Zuma ‘still too ill’ to appear at Zondo inquiry
• Legal team head Pretorius says it has been told the former president is being treated, but NPA says there is no word on arms deal trial unavailibility
Former president Jacob Zuma is still ill and will not be able to appear before the state capture inquiry later in January, the commission’s chair, deputy chief justice Raymond Zondo, was told on Tuesday. The head of the commission’s legal team, Paul Pretorius, said the team has been informed that Zuma is ill and is receiving treatment in SA and abroad, and that he will not be available before March.
Former president Jacob Zuma is still ill and will not be able to appear before the state capture inquiry later in January, the commission’s chair, deputy chief justice Raymond Zondo, was told on Tuesday.
The head of the commission’s legal team, Paul Pretorius, said the team had been informed that Zuma was ill and was receiving treatment in SA and abroad, and that he will not be available before March.
Zuma, his son Duduzane and friends of theirs, the Gupta family, have been at the centre of allegations of state capture, which brought the state to its knees during the former president’s term of office.
Zuma made his first appearance at the commission in July 2019 and was meant to return to answer questions in November of the same year.
During this first appearance Zuma told the commission of a 30-year-old plot to get rid of him. When questioned, he gave vague answers and accused the commission of crossexamining him.
Zuma’s next appearance in his corruption matter, which relates to the multimillion-rand arms deal, is in February.
The National Prosecutions Authority in KwaZulu-Natal said on Tuesday it had not been informed that Zuma would be unable to appear in court.
“The state has not received any notification from Mr Zuma's attorney or any other legal representative in this regard,” spokesperson Natasha Kara said.
The former president did not turn up when his second appearance was due in November,
his lawyers saying he was too ill to take the witness stand.
Last week, the commission said it was preparing to subpoena Zuma to compel him to complete his testimony. It said Zondo would hear an application by the legal team for an order authorising the acting secretary of the commission to summon the former president to appear from January 27 to 31.
Witnesses appearing before the commission could face legal consequences should they evade questions and obstruct Zondo and other members of the commission, and could be subjected to a fine or imprisonment of up to 12 months.

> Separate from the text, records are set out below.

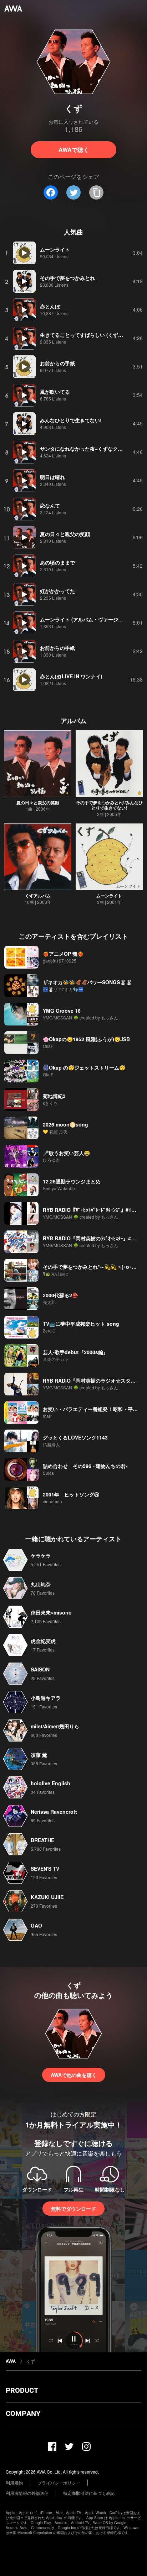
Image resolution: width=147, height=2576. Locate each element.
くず (30, 2361)
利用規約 (14, 2483)
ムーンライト (109, 895)
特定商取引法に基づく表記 (89, 2493)
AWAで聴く (74, 149)
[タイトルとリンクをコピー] (96, 192)
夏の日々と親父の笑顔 (37, 802)
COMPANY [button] (23, 2413)
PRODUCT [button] (22, 2390)
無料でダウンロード (73, 2208)
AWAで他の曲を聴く (74, 2074)
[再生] (24, 253)
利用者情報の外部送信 (27, 2493)
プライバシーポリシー (58, 2483)
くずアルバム (38, 895)
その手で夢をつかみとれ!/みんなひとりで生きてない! (109, 805)
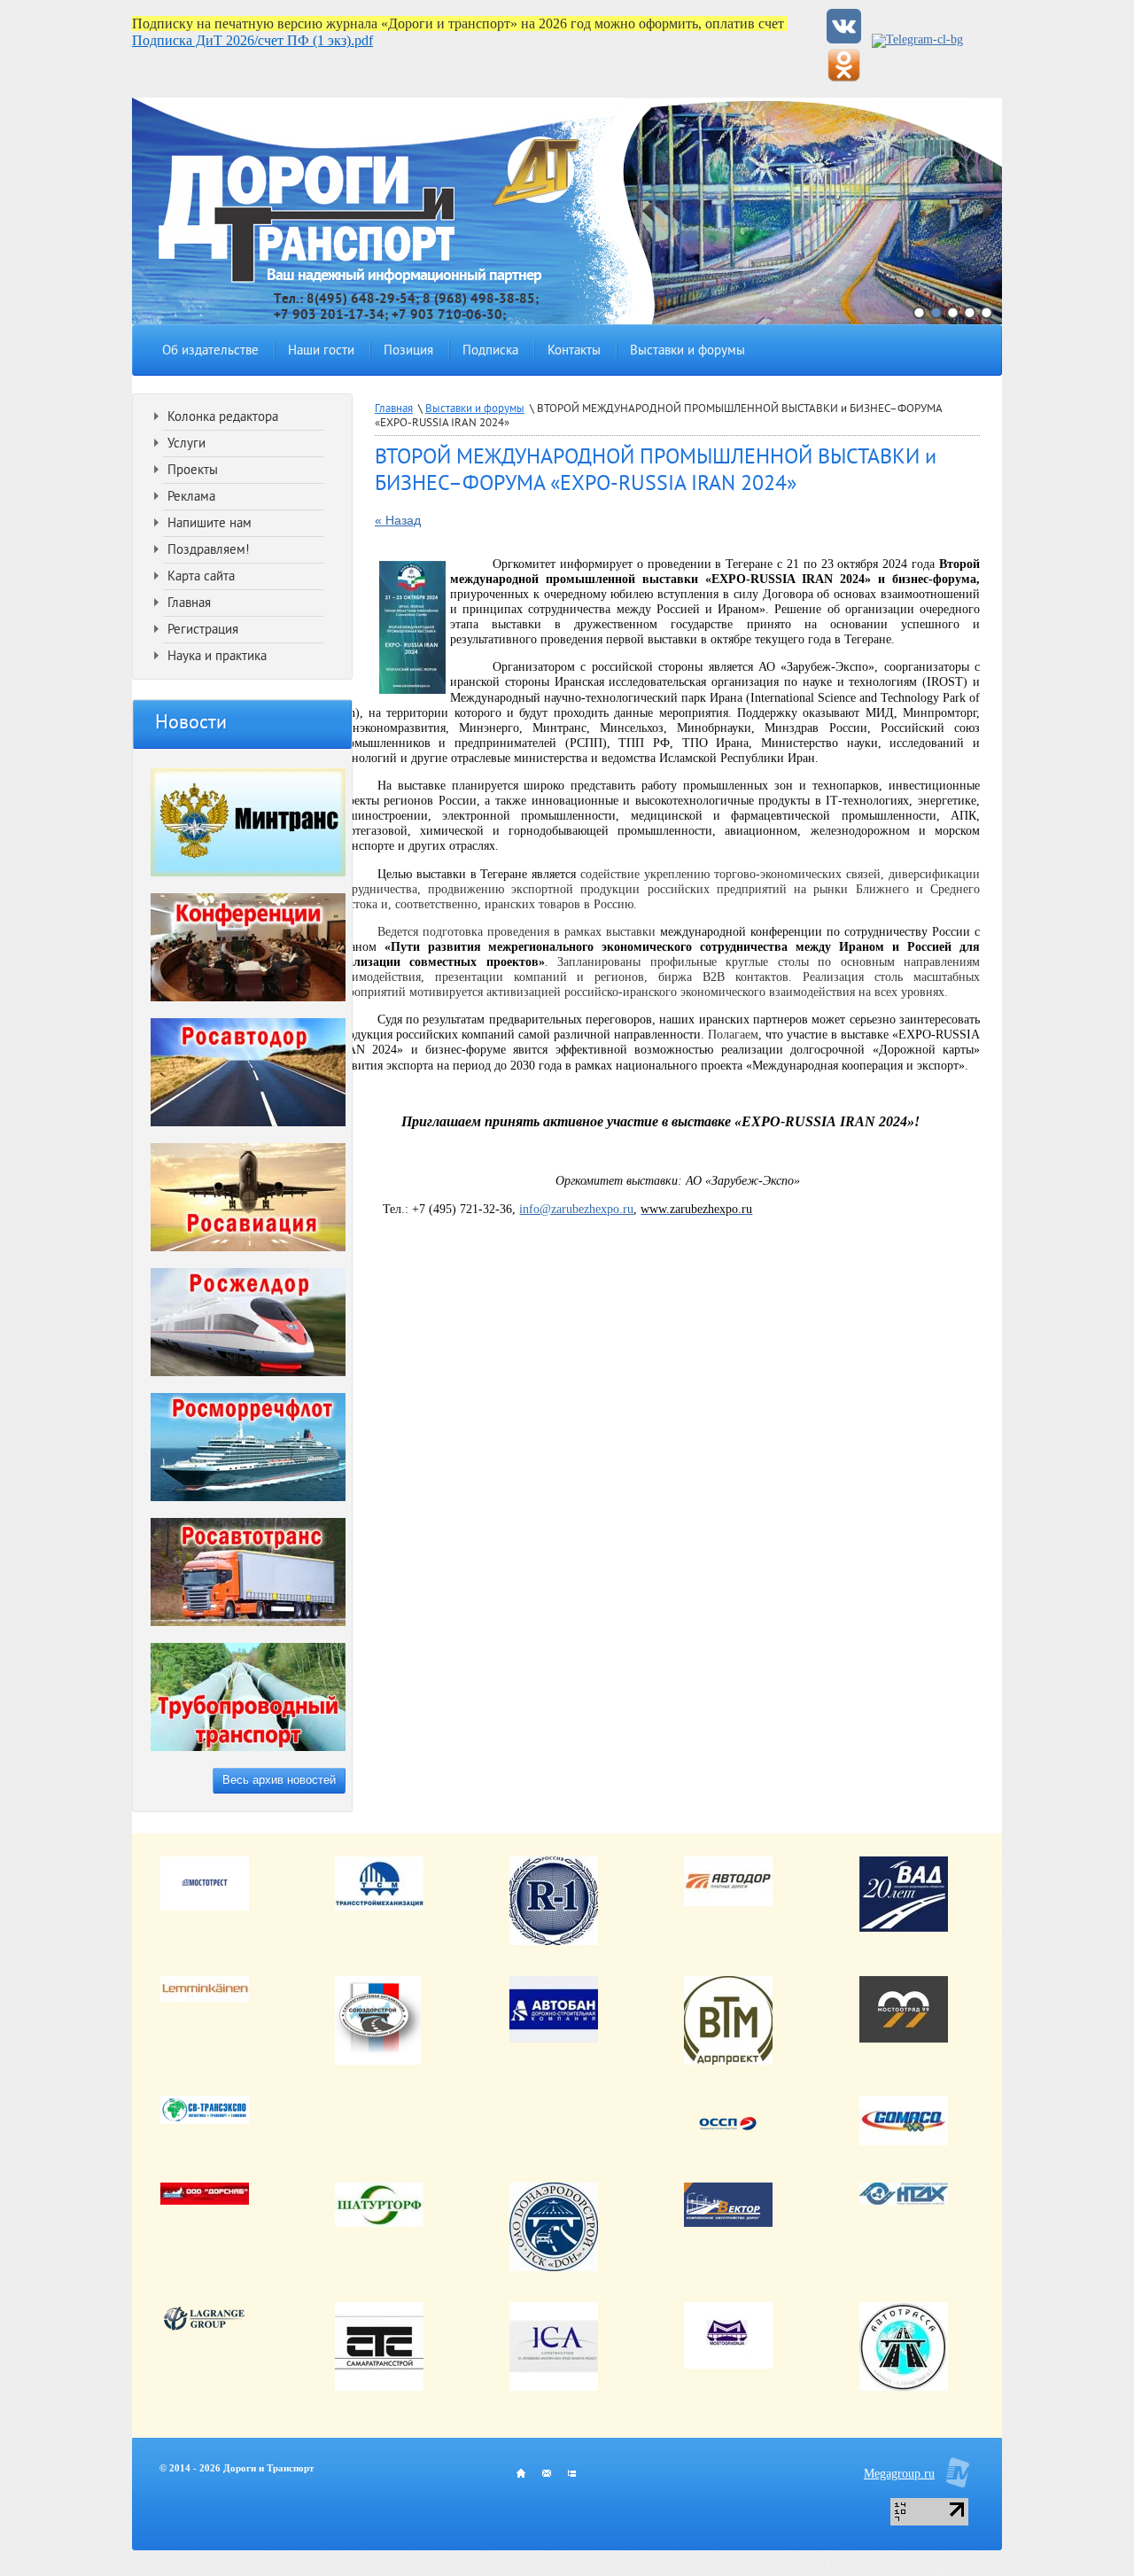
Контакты (574, 351)
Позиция (408, 351)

Pretorius said the legal team received an answering affidavit from Zuma on Monday afternoon dealing with his health and legal issues concerning the chair’s right to compel witnesses to appear. It also attacked the integrity of the commission.
Pretorius said Zuma’s medical condition was not disclosed in the affidavit but that confidential information would be provided to Zondo in chambers.
Zondo said it was a good thing that Zuma was offering to make the information available without being compelled to do so, but that he felt some discomfort about being privy to such information.
“I may have to see what he offers to let me see, but if I do so I would not be doing so without any reluctance,” the deputy chief justice said.
“From what I have been told, in the affidavit it seems that what he is offering [to tell me] may reveal his illness and I have some discomfort with having to see anybody’s information relating to anybody’s illness.”
Advocate Thabani Masuku, for Zuma, took issue with the statement issued by the commission last week regarding the application to subpoena the former president.
He asked that the commission, particularly the leaders of the legal team, “extend to us the presumption of integrity”.
Masuku said it was “embarrassing” to have to tell the commission that Zuma had a medical condition under the threat of a subpoena, and that despite this the legal team wanted to continue with the arguments.
“It tells us ... there is a deepseated antipathy towards our client,” he said.
Masuku also asked that the commission’s legal team not be given an “open-ended order” to summon Zuma.
Pretorius said the commission learnt of Zuma’s medical condition at 4pm on Monday and would not persist with seeking a summons for the dates in January.
“But, we will seek summons for a later date,” he said.
After meeting the commission and Zuma’s legal team, Zondo ordered that a responding affidavit be filed by the close of business next Friday.